Policymakers and scholars may be missing important clues on how this sector operates

- August 5, 2021

Informal activity is central to the economies of most African countries. By some estimates, around 50 percent of economic output and 85 percent of employment in Africa are generated in the informal sector, mostly through agriculture and trade. It’s no surprise, then, that governments and international donors target the informal sector with policy interventions — from microcredit schemes to business training for small firms, from tax registration to financial inclusion for informal workers.

Though this sector invites scholarly and policy attention, there’s no consensus on the definition of informality, and the sector is poorly understood. Is an informal firm “informal” because it lacks a business license or tax records? Or is informality defined by the absence of an employment contract or regular work hours for workers?

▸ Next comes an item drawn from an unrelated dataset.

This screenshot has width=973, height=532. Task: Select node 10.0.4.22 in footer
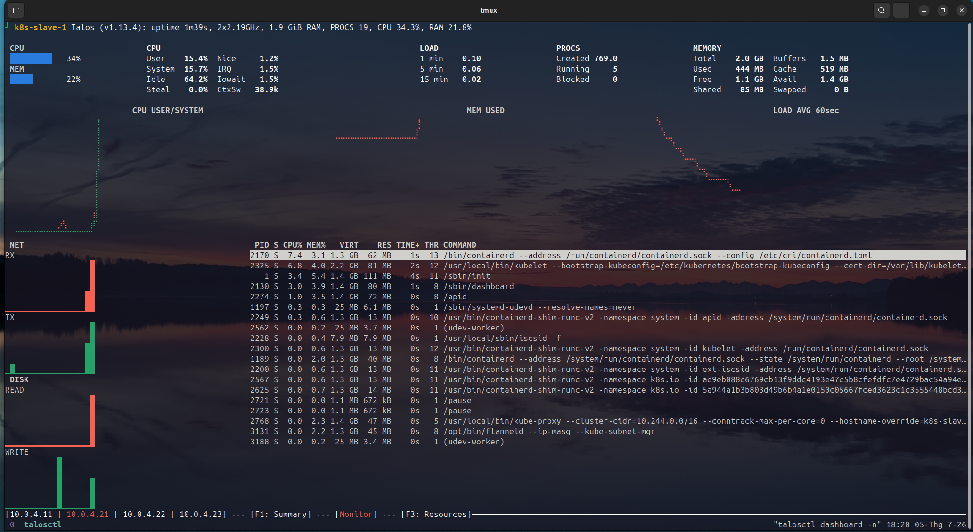(x=144, y=514)
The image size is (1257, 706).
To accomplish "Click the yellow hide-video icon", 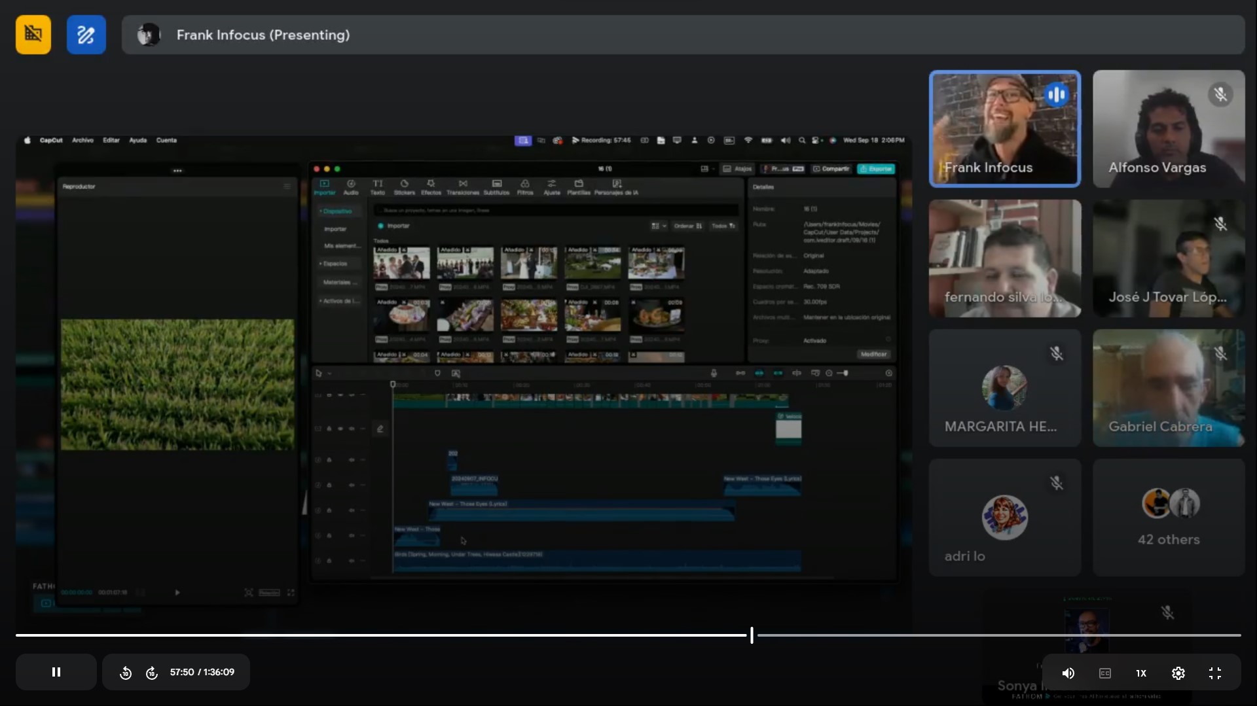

Shelby Grossman’s new book is a particularly timely addition to our understanding of informality in Africa. In “The Politics of Order in Informal Markets: How the State Shapes Private Governance,” Grossman examines how business associations can provide a stable environment to support economic activity in urban markets. She argues that these trade associations develop and maintain institutions that support trade not in the absence of government — but rather in response to active government interference. In doing so, she challenges an increasingly common but apparently inaccurate perception: that trade thrives in emerging markets when overbearing governments and predatory politicians step out of the way. Grossman’s analysis also makes clear that trade in urban markets is not the hotbed of chaos economists assume it to be — in fact, market associations and their leaders provide strong systems that organize traders and maintain order.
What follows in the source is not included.